Il confronto delle caratteristiche del tumore e della DFS è stato effettuato tra i pazienti sottoposti all’analisi del ctDNA e l’intera popolazione arruolata nello studio e tra i pazienti ctDNA+ e quelli ctDNA-. La DFS è stata analizzata nei gruppi sottoposti a 3 mesi di trattamento e in quelli trattati per  6 mesi, in base alla positività o meno al ctDNA. Sono state inoltre pianificate analisi per sottogruppo per pazienti a basso ed alto rischio.
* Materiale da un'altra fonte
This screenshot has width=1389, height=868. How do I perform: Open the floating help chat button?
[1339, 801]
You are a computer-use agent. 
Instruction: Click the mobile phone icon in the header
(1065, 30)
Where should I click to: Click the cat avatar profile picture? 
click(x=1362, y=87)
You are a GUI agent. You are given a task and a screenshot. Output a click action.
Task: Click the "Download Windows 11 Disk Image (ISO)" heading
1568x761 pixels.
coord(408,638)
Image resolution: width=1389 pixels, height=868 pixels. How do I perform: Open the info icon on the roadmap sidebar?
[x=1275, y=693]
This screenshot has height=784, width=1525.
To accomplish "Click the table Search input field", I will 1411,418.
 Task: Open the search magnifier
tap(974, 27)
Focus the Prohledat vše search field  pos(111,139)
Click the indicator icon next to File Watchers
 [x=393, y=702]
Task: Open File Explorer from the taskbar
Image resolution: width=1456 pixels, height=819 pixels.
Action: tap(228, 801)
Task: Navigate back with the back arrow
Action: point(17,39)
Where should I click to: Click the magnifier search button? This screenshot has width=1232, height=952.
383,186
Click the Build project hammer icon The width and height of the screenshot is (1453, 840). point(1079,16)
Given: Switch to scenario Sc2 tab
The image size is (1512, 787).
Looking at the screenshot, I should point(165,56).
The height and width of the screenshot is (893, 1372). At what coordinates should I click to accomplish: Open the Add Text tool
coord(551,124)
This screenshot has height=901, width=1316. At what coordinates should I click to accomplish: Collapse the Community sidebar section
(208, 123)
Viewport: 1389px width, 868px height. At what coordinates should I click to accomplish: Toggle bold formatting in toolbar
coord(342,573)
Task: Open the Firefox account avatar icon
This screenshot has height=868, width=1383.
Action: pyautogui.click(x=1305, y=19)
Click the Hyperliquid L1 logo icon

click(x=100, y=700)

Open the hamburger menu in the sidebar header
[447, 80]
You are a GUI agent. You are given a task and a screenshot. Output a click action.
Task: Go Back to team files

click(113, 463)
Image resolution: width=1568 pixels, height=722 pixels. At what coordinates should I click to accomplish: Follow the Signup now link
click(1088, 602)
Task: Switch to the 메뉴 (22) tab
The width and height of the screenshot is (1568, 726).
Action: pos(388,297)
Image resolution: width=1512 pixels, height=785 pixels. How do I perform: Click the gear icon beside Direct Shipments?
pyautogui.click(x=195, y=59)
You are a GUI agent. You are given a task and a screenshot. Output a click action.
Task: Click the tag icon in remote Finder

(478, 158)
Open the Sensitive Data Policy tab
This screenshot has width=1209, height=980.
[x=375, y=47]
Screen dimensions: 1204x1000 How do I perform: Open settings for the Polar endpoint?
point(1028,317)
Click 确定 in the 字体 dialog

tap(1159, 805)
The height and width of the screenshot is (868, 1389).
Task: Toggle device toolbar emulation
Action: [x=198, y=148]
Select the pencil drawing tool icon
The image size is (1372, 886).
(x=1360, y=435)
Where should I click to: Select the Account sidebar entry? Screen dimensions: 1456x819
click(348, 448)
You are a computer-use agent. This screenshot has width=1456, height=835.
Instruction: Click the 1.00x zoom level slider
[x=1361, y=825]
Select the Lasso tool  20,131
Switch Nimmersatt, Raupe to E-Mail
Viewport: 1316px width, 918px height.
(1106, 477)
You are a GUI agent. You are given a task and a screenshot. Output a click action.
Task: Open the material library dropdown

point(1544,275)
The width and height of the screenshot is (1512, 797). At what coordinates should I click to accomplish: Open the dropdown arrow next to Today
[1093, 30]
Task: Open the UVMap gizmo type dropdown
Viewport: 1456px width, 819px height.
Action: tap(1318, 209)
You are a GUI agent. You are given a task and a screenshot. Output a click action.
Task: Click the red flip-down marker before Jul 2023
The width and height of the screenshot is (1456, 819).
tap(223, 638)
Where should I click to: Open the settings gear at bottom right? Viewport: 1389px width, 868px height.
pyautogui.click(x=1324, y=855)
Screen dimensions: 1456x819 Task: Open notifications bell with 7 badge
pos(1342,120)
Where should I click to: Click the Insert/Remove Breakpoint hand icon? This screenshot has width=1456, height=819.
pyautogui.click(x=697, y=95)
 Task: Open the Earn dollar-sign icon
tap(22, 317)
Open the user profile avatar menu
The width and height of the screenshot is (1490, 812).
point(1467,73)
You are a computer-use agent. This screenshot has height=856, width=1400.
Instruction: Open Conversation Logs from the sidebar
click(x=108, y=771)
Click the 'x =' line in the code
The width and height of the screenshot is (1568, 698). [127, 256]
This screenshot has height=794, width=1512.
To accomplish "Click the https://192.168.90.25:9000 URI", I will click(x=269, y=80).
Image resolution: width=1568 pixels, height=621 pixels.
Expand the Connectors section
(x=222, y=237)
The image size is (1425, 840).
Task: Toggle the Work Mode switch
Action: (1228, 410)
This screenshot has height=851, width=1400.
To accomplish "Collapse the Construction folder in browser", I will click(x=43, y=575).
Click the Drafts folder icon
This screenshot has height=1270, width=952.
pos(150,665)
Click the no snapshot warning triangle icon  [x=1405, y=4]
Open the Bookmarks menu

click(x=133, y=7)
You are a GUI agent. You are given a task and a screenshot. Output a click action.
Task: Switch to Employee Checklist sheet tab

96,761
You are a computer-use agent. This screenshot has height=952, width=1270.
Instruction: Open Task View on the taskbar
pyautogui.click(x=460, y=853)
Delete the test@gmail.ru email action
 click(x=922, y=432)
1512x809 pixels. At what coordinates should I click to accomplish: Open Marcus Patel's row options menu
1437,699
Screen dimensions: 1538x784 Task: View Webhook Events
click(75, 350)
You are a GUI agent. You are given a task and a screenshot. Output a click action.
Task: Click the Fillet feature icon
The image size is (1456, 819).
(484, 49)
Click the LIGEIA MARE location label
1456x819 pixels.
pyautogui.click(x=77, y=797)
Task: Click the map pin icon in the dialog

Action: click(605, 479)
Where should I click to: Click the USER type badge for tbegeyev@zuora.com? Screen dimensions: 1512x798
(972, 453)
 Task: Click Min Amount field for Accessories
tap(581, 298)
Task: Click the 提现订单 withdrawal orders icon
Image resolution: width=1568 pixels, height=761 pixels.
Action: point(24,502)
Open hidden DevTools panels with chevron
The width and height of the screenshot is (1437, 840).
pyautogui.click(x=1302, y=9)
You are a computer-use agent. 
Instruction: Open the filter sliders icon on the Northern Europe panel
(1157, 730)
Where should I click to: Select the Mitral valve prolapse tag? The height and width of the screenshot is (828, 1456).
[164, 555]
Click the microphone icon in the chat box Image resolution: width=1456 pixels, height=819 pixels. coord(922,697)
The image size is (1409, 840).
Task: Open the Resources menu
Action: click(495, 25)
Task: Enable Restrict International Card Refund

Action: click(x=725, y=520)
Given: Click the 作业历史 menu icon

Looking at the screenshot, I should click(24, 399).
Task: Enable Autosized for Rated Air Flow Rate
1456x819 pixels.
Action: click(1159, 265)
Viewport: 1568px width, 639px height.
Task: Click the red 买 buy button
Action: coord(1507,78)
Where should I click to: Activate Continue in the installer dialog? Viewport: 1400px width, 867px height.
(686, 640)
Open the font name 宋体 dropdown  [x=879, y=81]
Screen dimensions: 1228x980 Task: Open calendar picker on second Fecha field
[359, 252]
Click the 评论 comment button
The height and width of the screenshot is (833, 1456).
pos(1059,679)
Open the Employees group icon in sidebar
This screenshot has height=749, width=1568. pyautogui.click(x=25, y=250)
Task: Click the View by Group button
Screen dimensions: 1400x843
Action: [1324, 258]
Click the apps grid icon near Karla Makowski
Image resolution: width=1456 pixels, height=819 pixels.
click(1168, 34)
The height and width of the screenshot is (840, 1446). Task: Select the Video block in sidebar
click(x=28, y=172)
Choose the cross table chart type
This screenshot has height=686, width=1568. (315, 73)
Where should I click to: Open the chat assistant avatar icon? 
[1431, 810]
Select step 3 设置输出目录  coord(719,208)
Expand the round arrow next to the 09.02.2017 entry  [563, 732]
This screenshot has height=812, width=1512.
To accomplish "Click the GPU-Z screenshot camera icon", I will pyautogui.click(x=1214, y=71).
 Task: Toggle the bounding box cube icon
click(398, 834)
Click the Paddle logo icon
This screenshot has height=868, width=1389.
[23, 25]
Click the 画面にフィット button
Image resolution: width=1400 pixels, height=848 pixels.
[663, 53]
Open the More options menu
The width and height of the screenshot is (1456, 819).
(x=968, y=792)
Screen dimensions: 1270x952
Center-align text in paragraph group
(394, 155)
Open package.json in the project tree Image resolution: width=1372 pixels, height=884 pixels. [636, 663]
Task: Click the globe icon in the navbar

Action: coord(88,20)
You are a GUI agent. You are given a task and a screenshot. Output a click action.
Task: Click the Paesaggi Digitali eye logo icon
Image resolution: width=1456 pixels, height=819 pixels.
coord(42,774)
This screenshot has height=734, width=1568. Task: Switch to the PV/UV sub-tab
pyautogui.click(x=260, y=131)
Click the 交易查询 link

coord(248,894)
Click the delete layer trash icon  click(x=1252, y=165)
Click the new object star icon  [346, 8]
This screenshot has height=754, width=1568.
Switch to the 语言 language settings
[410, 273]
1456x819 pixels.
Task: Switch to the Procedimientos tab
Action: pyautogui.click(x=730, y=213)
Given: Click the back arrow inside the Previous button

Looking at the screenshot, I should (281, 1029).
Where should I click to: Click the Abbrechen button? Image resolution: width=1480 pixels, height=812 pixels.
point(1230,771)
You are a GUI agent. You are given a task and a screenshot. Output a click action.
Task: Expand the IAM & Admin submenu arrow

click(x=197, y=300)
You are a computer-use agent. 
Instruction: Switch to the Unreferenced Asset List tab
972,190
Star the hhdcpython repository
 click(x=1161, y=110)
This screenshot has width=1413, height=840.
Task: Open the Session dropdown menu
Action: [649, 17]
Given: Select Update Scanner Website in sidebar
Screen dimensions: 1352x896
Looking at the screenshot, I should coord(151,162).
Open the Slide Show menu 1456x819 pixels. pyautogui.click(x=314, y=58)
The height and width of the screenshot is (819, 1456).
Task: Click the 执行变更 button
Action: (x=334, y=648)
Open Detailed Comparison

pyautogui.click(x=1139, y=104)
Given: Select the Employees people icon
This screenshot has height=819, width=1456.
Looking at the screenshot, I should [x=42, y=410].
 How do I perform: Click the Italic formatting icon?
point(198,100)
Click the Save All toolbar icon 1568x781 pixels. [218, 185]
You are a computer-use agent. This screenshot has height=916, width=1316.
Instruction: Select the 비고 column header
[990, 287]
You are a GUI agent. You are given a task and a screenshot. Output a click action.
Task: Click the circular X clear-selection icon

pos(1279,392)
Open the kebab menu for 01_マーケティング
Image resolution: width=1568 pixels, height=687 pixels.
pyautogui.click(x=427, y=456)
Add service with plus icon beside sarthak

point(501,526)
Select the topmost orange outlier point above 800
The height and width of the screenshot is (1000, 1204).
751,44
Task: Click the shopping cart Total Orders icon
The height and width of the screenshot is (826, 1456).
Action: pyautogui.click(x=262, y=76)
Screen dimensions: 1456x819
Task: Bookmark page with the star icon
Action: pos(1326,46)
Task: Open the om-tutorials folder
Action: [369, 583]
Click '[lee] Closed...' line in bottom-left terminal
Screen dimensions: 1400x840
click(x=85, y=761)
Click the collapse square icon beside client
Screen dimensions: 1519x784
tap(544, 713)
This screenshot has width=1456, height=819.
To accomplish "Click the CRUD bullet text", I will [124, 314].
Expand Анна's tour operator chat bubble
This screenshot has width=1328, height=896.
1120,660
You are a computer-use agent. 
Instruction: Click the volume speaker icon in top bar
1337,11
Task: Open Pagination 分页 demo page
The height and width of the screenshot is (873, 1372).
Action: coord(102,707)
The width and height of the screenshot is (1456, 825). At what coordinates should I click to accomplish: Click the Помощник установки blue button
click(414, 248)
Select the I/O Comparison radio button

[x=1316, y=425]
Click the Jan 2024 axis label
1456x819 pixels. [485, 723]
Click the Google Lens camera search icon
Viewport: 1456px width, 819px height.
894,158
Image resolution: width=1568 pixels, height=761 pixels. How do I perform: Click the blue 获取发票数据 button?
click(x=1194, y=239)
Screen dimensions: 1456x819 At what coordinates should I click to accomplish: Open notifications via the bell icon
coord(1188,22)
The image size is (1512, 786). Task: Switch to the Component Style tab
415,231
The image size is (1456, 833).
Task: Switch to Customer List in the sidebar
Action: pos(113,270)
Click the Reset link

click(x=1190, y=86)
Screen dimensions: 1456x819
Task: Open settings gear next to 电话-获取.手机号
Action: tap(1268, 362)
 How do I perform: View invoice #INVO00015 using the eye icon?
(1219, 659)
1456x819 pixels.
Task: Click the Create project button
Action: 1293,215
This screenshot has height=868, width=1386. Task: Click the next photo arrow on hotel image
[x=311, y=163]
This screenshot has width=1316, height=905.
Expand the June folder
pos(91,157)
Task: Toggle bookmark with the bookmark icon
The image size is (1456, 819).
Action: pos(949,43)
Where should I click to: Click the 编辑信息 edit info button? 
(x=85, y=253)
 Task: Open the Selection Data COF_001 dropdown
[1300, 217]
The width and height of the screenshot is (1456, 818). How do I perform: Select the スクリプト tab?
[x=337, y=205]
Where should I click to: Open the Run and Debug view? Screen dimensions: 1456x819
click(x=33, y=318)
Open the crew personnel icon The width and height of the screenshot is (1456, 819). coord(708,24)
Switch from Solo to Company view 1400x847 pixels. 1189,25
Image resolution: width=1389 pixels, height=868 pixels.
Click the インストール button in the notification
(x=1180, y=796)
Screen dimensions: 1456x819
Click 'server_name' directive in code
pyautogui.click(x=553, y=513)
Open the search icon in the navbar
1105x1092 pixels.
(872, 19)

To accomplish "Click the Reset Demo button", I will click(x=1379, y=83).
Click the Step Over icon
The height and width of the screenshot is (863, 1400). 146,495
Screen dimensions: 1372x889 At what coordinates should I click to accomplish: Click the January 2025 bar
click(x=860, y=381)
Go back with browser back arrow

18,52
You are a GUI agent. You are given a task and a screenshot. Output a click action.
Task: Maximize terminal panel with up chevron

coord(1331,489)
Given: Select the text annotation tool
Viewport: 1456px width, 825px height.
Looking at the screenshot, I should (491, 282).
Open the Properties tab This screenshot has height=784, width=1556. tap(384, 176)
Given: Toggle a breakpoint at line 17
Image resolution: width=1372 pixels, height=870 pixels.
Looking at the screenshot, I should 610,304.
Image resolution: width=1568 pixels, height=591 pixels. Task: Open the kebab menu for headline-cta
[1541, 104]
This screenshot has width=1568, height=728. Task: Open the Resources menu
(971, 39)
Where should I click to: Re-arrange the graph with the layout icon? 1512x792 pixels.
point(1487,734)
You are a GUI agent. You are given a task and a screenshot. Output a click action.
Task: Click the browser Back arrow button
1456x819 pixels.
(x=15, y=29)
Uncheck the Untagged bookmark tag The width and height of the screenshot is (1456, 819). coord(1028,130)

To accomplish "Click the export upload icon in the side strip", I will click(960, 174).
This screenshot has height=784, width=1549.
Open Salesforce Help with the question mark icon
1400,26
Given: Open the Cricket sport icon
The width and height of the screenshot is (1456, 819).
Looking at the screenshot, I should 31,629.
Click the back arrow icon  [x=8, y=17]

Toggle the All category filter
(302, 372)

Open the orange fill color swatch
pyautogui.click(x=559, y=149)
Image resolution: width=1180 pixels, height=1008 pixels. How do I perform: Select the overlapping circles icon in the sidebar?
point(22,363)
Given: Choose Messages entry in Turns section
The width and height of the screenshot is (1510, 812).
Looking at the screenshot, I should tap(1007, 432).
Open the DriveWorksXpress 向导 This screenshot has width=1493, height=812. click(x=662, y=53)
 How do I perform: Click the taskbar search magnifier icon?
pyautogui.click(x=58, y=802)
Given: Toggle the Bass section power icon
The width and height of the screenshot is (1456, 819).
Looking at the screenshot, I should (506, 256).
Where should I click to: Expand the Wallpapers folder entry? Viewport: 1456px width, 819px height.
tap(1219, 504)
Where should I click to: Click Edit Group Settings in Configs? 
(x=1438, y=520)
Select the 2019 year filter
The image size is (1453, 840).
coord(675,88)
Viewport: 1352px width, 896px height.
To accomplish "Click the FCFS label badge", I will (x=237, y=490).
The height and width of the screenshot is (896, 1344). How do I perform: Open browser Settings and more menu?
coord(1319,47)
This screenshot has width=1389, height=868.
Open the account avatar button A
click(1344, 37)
Sul totale di 2010 pazienti arruolati, 1345 hanno dato il consenso per il progetto di ricerca traslazionale IDEA, di questi, 805 sono stati sottoposti alla biopsia liquida per ricercare la presenza di ctDNA prima dell’inizio della chemioterapia.

In questo gruppo era presenta una quota maggiore di pazienti con PS=0 (77% contro il 71% dei rimanenti 1205) e di pazienti in stadio T4 e/o N2 (28% contro 23%).

Il 13,5% dei pazienti sottoposti alla biospia liquida (109) è risultato ctDNA+. In questo sottogruppo è stata riscontrata una maggior presenza di pazienti in stadio T4, scarsamente differenziati e con perforazione tumorale. La DFS a 2 anni è risultata pari al 64% nei pazienti ctDNA+, contro l’82% di quelli ctDNA- (HR 1,75; IC al 95% 1,25-2,45; P = 0,001).

L’analisi multivariata aggiustata ha confermato il ruolo di ctDNA come fattore prognostico indipendente (HR aggiustato 1,85; IC al 95% 1,31-2,61; P < 0,001).

Il trattamento adiuvante di 6 mesi è risultato superiore a quello di 3 mesi sia nel gruppo di pazienti ctDNA+ (HR 0,50; IC al 95% 0,27-0,95; P = 0,033). Da  notare che i pazienti ctDNA+ trattati per 6 mesi hanno mostrato una prognosi simile a quella dei ctDNA- trattati per 3 mesi.